Du coin de l’œil, Garance observait Célia qui triait d’un air distrait les différents ingrédients de sa salade. Depuis son retour à la fermette, Célia semblait perdue dans ses pensées. Elle l’avait aidée à préparer le repas, mais alors qu’elle était habituellement très bavarde et lui racontait les menus événements de sa journée, Célia n’avait quasiment pas ouvert la bouche.
— Tout va bien, ma chérie ?
La jeune fille sursauta en entendant la voix de Garance.
— Hum ? Pourquoi cette question ?
— J’ai l’impression que quelque chose te tracasse. Tu es particulièrement songeuse, ce soir.
— Oh… je pensais juste à ce garçon qui est passé à la bibliothèque, ce matin.
Le regard insistant de sa grand-mère incita Célia à poursuivre.

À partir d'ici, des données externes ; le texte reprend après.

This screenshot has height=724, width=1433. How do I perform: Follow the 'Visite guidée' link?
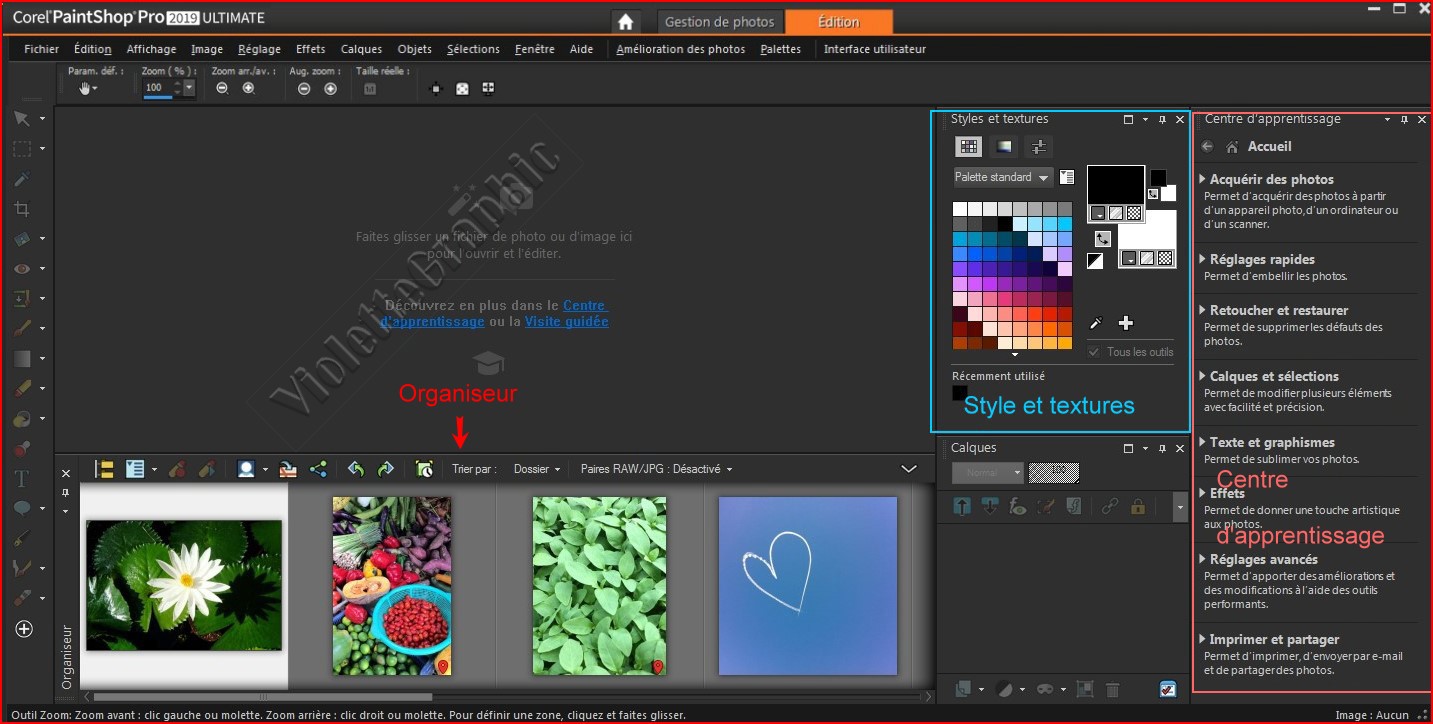pos(566,322)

Elle lui raconta donc sa rencontre avec Gabin, ses vêtements élimés, son allure nonchalante et surtout sa promesse non tenue.
— Alors, c’est ça que tu es venue chercher, ce midi ! Eh bien… peut-être a-t-il eu un imprévu, tout simplement… À quoi ressemble-t-il ? Tu es sûre de ne l’avoir jamais vu auparavant ?
— Certaine. Je connais tous les gamins du coin, c’est la première fois qu’il entrait dans la bibliothèque. Il est assez grand, les cheveux blonds, la peau très pâle et les yeux bleu clair. Oui… il a vraiment de jolis yeux, extrêmement expressifs. Il doit avoir une petite dizaine d’années.
— Et tu dis qu’il se nomme Gabin ? insista Garance en tentant de se remémorer si elle avait déjà entendu ce prénom dans le village.
— C’est le prénom qu’il m’a donné, oui. D’ailleurs, maintenant que j’y repense, il a eu l’air d’hésiter avant de m’avouer comment il s’appelait…
— Ah oui ? Tu crois qu’il t’a menti ? Pour quelle raison ?
— Menti, non, pas vraiment. C’est juste que… J’ai eu le sentiment qu’il n’était pas sûr de vouloir me communiquer cette information.
Garance fronça les sourcils.
— C’est étrange, effectivement…
— Oui… Ou alors c’est mon imagination débordante qui me joue des tours, reconnut Célia sur un ton fataliste.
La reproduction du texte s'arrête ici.